Première partie : - Suite de la discussion [25 novembre 1976]. Articles additionnels après l'article 13 (p. 3482, 3483) : la composition du groupe de travail qui devrait être constitué pour étudier les modifications à apporter aux textes relatifs à la taxe d'habitation et à la taxe professionnelle.
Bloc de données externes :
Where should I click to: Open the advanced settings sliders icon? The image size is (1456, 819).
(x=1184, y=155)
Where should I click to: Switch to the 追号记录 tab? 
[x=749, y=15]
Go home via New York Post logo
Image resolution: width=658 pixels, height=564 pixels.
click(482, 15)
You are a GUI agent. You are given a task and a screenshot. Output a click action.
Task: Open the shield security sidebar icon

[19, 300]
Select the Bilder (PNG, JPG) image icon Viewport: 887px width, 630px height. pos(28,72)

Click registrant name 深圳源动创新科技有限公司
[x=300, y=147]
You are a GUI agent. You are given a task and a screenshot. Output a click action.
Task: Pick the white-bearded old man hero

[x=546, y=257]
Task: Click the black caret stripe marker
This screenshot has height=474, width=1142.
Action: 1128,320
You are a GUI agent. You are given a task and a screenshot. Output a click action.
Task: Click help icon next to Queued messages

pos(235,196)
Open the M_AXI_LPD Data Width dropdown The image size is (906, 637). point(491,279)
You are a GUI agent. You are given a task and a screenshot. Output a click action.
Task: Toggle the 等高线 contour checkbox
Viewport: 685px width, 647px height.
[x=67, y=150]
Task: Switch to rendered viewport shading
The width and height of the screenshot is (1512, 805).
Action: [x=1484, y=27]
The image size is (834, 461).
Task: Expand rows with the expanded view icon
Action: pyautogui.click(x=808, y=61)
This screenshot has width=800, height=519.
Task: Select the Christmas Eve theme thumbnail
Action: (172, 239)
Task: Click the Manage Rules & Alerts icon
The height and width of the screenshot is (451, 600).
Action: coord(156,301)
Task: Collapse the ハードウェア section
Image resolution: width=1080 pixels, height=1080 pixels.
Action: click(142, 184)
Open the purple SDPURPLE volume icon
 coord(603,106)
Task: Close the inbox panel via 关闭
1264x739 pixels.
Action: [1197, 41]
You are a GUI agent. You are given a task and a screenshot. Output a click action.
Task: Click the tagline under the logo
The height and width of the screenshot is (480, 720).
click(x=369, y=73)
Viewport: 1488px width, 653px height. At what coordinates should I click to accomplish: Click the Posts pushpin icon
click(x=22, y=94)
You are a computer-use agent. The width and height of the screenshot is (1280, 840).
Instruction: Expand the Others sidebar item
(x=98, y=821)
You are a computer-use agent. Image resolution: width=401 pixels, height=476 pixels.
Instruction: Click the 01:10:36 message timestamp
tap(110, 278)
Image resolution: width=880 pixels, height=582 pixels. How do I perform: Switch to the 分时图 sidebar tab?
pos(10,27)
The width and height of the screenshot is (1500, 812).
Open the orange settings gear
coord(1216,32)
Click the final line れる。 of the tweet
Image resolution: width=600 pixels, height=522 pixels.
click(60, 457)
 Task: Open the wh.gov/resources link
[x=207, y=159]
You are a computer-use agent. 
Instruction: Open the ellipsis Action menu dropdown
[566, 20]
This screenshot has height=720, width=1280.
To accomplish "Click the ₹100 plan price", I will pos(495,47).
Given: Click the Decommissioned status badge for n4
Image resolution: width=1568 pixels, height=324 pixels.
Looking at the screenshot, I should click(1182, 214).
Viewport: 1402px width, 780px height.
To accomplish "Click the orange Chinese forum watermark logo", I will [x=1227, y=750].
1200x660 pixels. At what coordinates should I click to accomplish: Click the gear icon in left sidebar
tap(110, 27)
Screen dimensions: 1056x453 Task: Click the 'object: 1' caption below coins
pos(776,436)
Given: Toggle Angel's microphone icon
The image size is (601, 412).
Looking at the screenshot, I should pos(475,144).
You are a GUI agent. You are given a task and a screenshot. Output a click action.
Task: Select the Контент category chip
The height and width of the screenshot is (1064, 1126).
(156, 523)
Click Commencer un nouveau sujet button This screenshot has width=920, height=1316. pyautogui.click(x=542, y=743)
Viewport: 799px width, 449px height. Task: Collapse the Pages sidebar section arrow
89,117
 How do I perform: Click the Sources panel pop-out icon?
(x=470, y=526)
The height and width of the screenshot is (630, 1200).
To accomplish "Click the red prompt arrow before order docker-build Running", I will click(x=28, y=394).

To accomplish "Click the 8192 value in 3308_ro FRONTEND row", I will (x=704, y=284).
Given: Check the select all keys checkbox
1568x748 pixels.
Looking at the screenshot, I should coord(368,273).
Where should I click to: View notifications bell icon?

- Rappel au règlement [30 novembre 1976] (p. 3718) : à propos d'une déclaration attribuée à M. Etienne Dailly par le journal Le Monde concernant la période pendant laquelle il était président du Sénat par intérim.

Deuxième partie :

Anciens combattants [6 décembre 1976] (p. 3986) : une certaine volonté de déblocage s'est manifestée depuis quelques années. Les mesures nouvelles ne permettent malheureusement pas d'améliorer la situation des anciens combattants. L'augmentation de l'indice de retraite n'aurait pas dû être annoncée au cours de la discussion budgétaire. La présomption d'imputabilité dont bénéficieront les prisonniers de guerre particulièrement du camp de Rawa-Ruska. Le bilan des mesures législatives et réglementaires prises depuis juillet 1972. Le rapport constant et les réunions tripartites à son propos ; (p. 3987) : le plan quadriennal pour la revalorisation des demandes essentielles des anciens combattants. Les conditions de vie des anciens déportés et internés (condition d'âge pour le droit à la retraite, bonifications). La levée des forclusions. La retraite mutualiste d'ancien combattant. Les anciens combattants d'Afrique du Nord. Les conditions d'attribution du titre de reconnaissance de la nation. La commémoration du 8 mai 1945. Le groupe socialiste ne votera pas ce projet de budget. - Examen des crédits (p. 3998). Article additionnel. La promotion des pensions ; regrette l'opposition de M. le secrétaire d'Etat aux anciens combattants à l'amendement n° 132 de M. Jean-Marie-Bouloux. Etat B. - Titre IV (p. 3999) : stigmatise la concertation telle que l'entend M. le secrétaire d'Etat (p. 4000) : des solutions restent encore à trouver.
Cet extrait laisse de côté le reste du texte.